Exercise instructions
1. Repeat the passage of the blood pressure article below word for word, starting at "Hypertension, also known" and ending at "lower blood pressure.".
2. Pick up the article on lowering blood pressure, given below, right after its last sentence and keep writing it.

Reading passage
+--

Multiple Approaches for Lowering Blood Pressure

By Crystal Shelton, Senior Scientific Researcher

Hypertension, also known as elevated blood pressure, is defined as systolic blood pressure (the top number) averaging 140 mmHg or greater and/or diastolic blood pressure (the bottom number) averaging 90 mmHg or greater. The systolic pressure is determined when the heart contracts, while diastolic pressure is found between heartbeats when the heart is at rest. A normal reading is considered 120/80, as seen in the chart above from the American Heart Association.

There are several factors that can contribute to hypertension, but there are also a couple of approaches that may serve as good alternatives to help naturally lower blood pressure.

Reduce Salt Intake: Several studies have pointed to salt intake being adversely correlated to high blood pressure. Salt consumption should be limited to about 2,400 mg per day.  Tips for helping achieve this include: buy fresh, plain frozen, or canned no-salt-added vegetables, use fresh poultry, fish, and lean meat, rather than canned or processed foods, use herbs, spices, and salt-free seasonings in cooking and at the table, limit frozen dinners, pizza, packaged mixes, canned soups or broths, and salad dressings (they tend to be very high in sodium content) and buy low or reduced sodium/not salt added foods. Additionally, consuming 3,500 mg of potassium a day (foods like yogurt, cantaloupe, spinach, and bananas) may help rid the body of too much sodium by acting as a diuretic.

+--

Raw data

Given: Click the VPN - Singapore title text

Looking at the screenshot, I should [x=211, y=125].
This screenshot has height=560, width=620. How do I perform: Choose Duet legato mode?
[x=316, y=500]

+--

Solved tasks
1.
Hypertension, also known as elevated blood pressure, is defined as systolic blood pressure (the top number) averaging 140 mmHg or greater and/or diastolic blood pressure (the bottom number) averaging 90 mmHg or greater. The systolic pressure is determined when the heart contracts, while diastolic pressure is found between heartbeats when the heart is at rest. A normal reading is considered 120/80, as seen in the chart above from the American Heart Association.

There are several factors that can contribute to hypertension, but there are also a couple of approaches that may serve as good alternatives to help naturally lower blood pressure.

2.
Dietary Supplements: There are actually quite a few dietary supplements that have some favorable effects on blood pressure. Fish oils (omega-3 fatty acids) are important in the maintenance of normal blood flow, as they support normal fibrinogen levels (coagulation or blood clotting), which contributes to normal platelet activity. Studies have shown modest but significant reductions in systolic and diastolic blood pressure in patients with hypertension. Hawthorn berry has been associated with heart health, specifically supporting healthy blood vessels by maintaining structural integrity of the arteries and promoting a strong heart muscle. Some clinical research shows that taking garlic orally can modestly reduce blood pressure in patients with hypertension, as well as people with normal blood pressure. Coenzyme Q10 is another supplement which has been proven beneficial to the cardiovascular system because it helps to protect the heart and helps maintain normal blood pressure. Magnesium is an important mineral that works together with calcium to help maintain the normal regulation of the heart and blood pressure.

Meditation: Over the years, hundreds of studies have been conducted worldwide on the effects of transcendental meditation on blood pressure. Transcendental meditation (also known as TM) is a simple mind-body technique that allows you to gain a unique state of restful awareness or alertness. Clinical studies have shown the effects in easing stress and reducing systolic and diastolic blood pressure in patients with hypertension. There are many types of meditative techniques, but TM is the one that has been most studied and proven to be effective. Researchers believe that the deep rest established from TM helps ignite changes in the body that help the mind reach a more balanced state.

Exercise: It seems simple enough, but regular physical activity does make your heart stronger. With a stronger heart, you can pump more blood with less effort and when your heart can work less to pump, the force on your arteries decreases, lowering your blood pressure. Ideally, you should aim for at least 30 minutes a day. Understand that “exercise” isn’t limited to a hard core gym workout session – anything that gets your heart pumping faster will work, that includes dancing, gardening, quicker-paced evening strolls, etc.